» **What the exercise asks**: Every line containing the string "screenshot" is to be copied from the records.
=== Material shown ===
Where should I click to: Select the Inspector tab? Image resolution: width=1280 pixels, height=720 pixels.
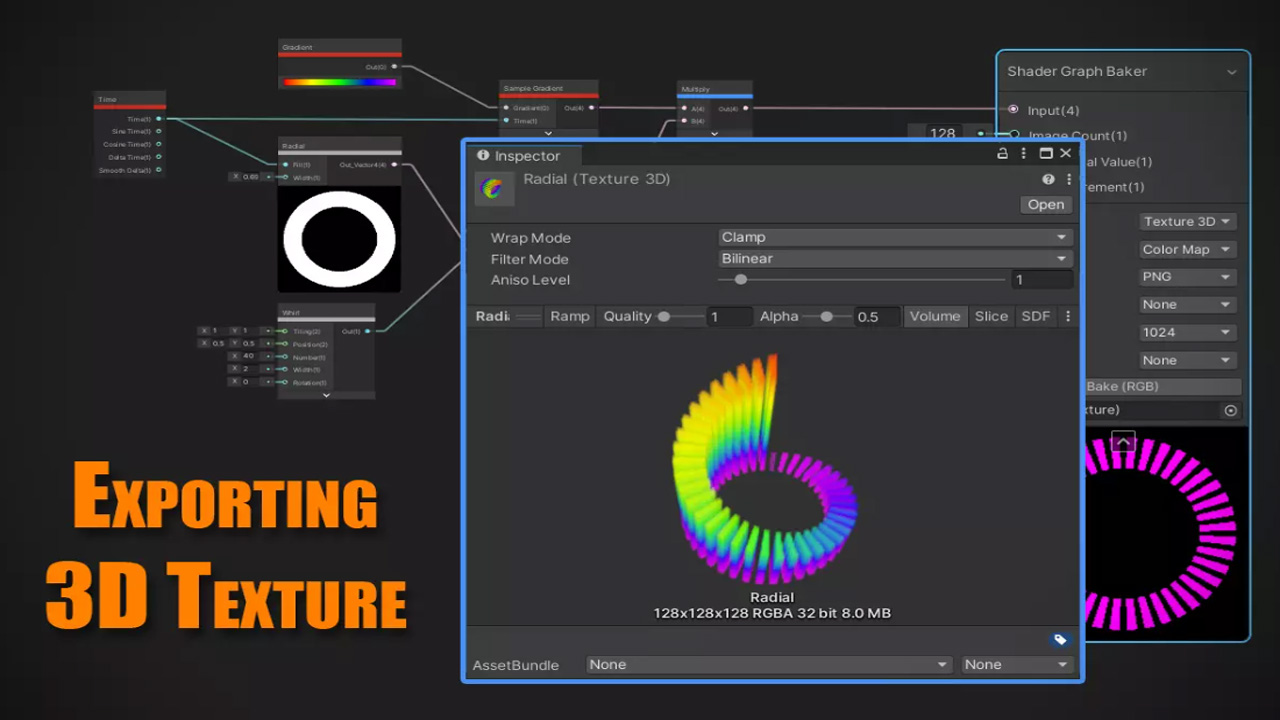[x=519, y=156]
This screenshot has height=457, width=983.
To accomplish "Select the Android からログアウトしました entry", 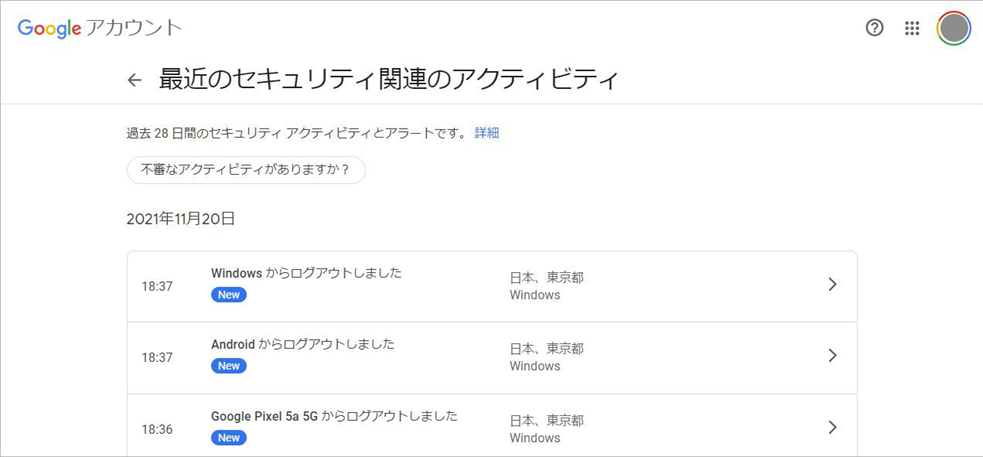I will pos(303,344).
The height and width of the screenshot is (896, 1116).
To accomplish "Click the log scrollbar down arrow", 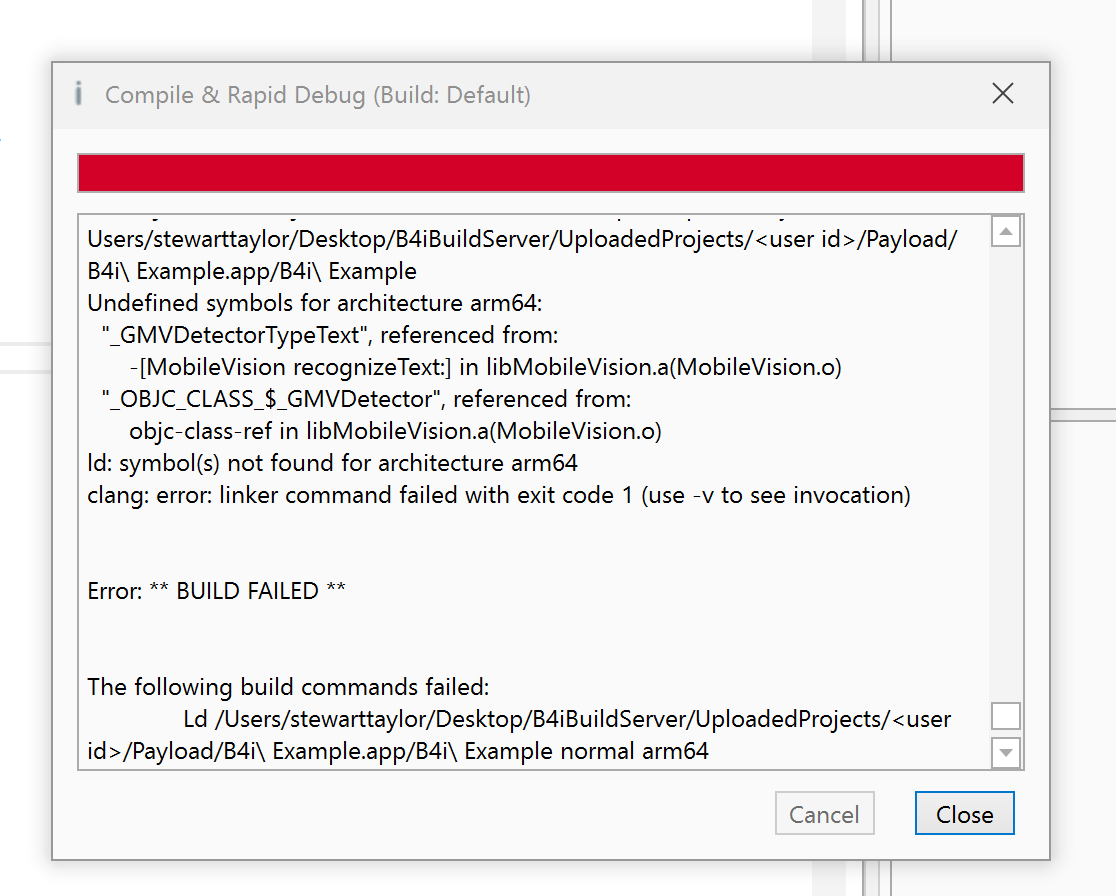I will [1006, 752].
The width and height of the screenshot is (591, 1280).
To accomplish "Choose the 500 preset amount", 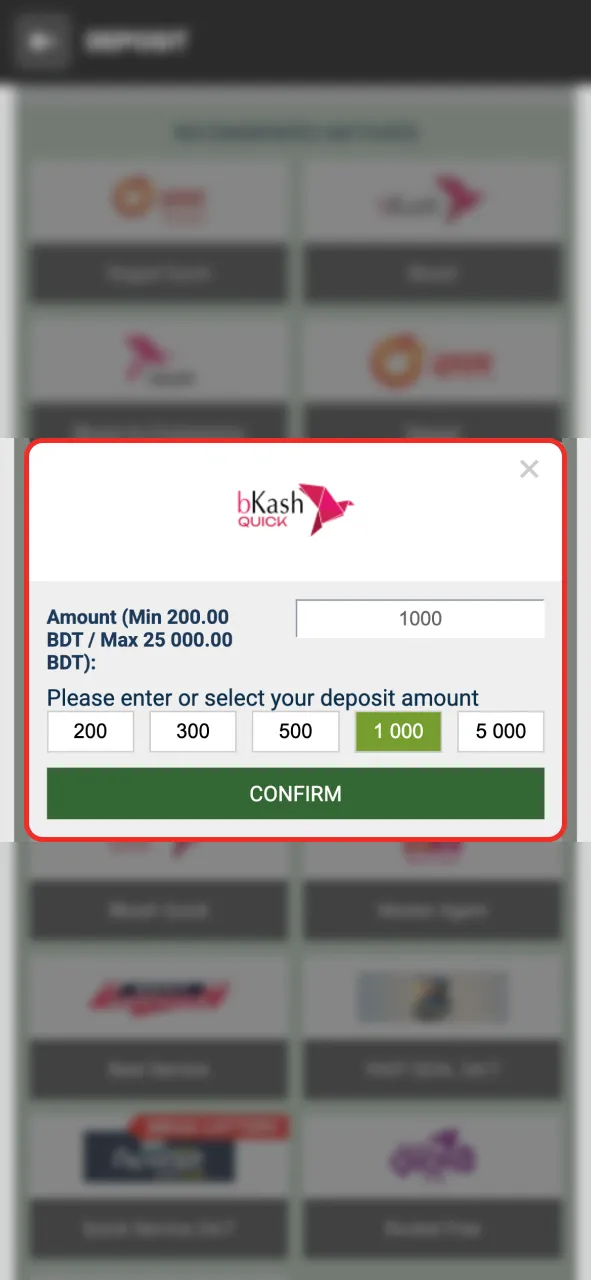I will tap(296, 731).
===
» **Final answer**:
This screenshot has height=457, width=983.
The height and width of the screenshot is (896, 1116).
The width and height of the screenshot is (591, 1280).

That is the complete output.